In a school, the weights of students are normally distributed with a mean of 61 kilograms and a standard deviation of eight. What percentage of students weigh between 50.6 kilograms and 61.64 kilograms?

Remember, the graph of a curve representing the normal distribution is bell shaped and symmetric about the mean, and the total area under the curve is 100 percent. It can be really useful to sketch the curve out to help you decide the best way to calculate probabilities. The mean weight of the students is 61 kilograms. And the standard deviation, which represents a measure of spread, is eight. The question is asking us to calculate the percentage of students with weights between 50.6 and 61.64 kilograms, which is represented by the area shaded.

The first step with most normal distribution questions is to calculate the 𝑍-value. This is essentially a way of scaling our data or standardizing it in what becomes a standard normal distribution. Once we complete this step, we can work from a single standard normal table. We have already specified our value for 𝜇, the mean, and 𝜎, the standard deviation. Substituting in our topmost weight of 61.64 gives 61.64 minus 61 all over eight, which equals 0.08. We can therefore find the percentage of students who weigh less than 61.64 kilograms by looking up a 𝑍-value of 0.08 in the table.

The probability that 𝑍 is less than 0.08 is 0.53188 or 53.188 percent. The probability that the weight is less than 61.64 is therefore 53.188 percent. Now let’s substitute 50.6 into our formula for the 𝑍-value. Doing so, we get 50.6 minus 61 all over eight, which is equal to negative 1.3. Looking up a value of negative 1.3 in the standard normal table gives us 0.09680 or 9.68 percent. The probability that the weight is less than 50.6 is 9.68 percent.

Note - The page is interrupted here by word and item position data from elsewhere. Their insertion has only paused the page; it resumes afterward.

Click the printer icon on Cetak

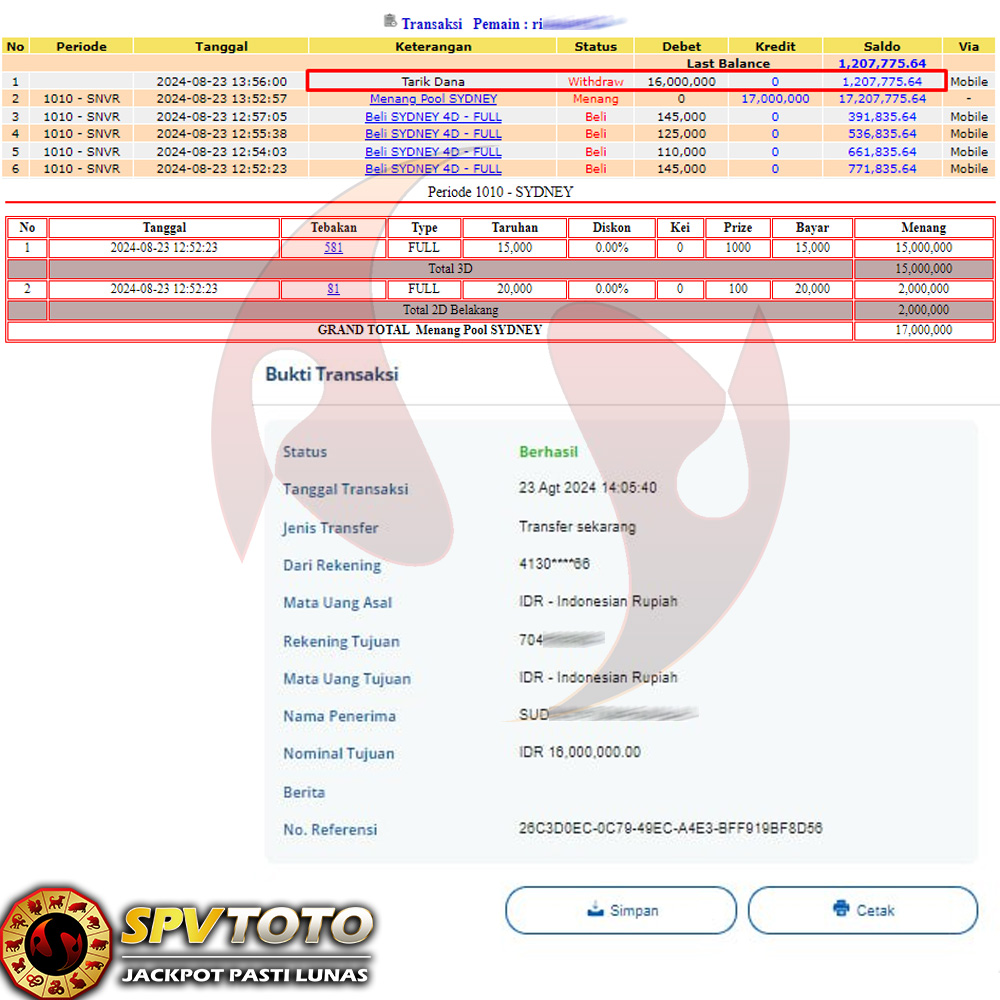coord(840,910)
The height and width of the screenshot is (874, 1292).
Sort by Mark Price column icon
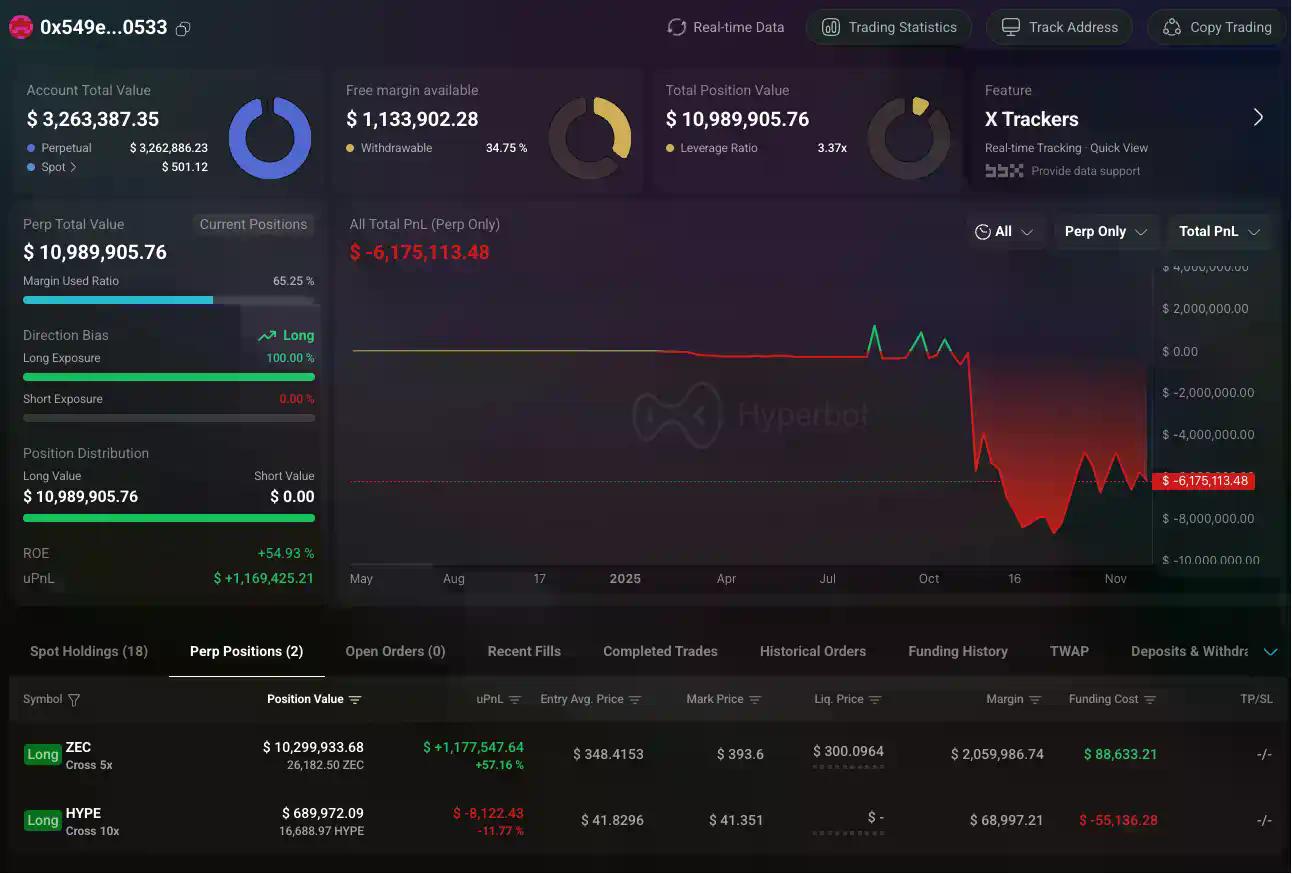tap(755, 700)
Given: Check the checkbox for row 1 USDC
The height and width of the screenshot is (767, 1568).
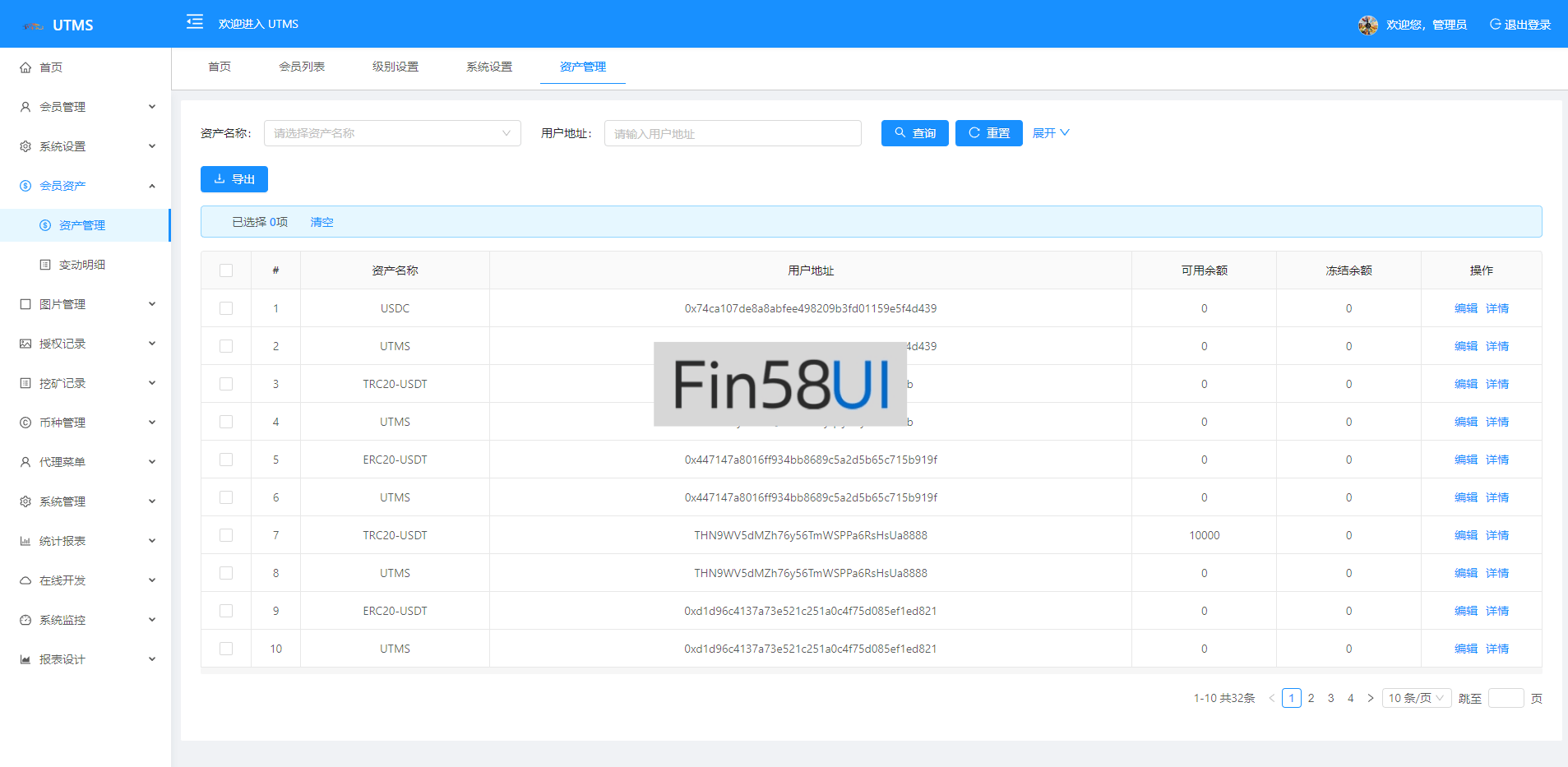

Now, we wanted to know the percentage of students who weigh between 50.6 and 61.64 kilograms. In this case, we subtract the percentage who weigh less than 50.6 from the percentage who weigh less than 61.4. That’s 53.188 minus 9.68. That will give us the percentage represented by the shaded region. That gives us a value of 43.508 percent. The percentage of students who weigh between 50.6 kilograms and 61.64 kilograms is therefore 43.51 percent, correct to two decimal places.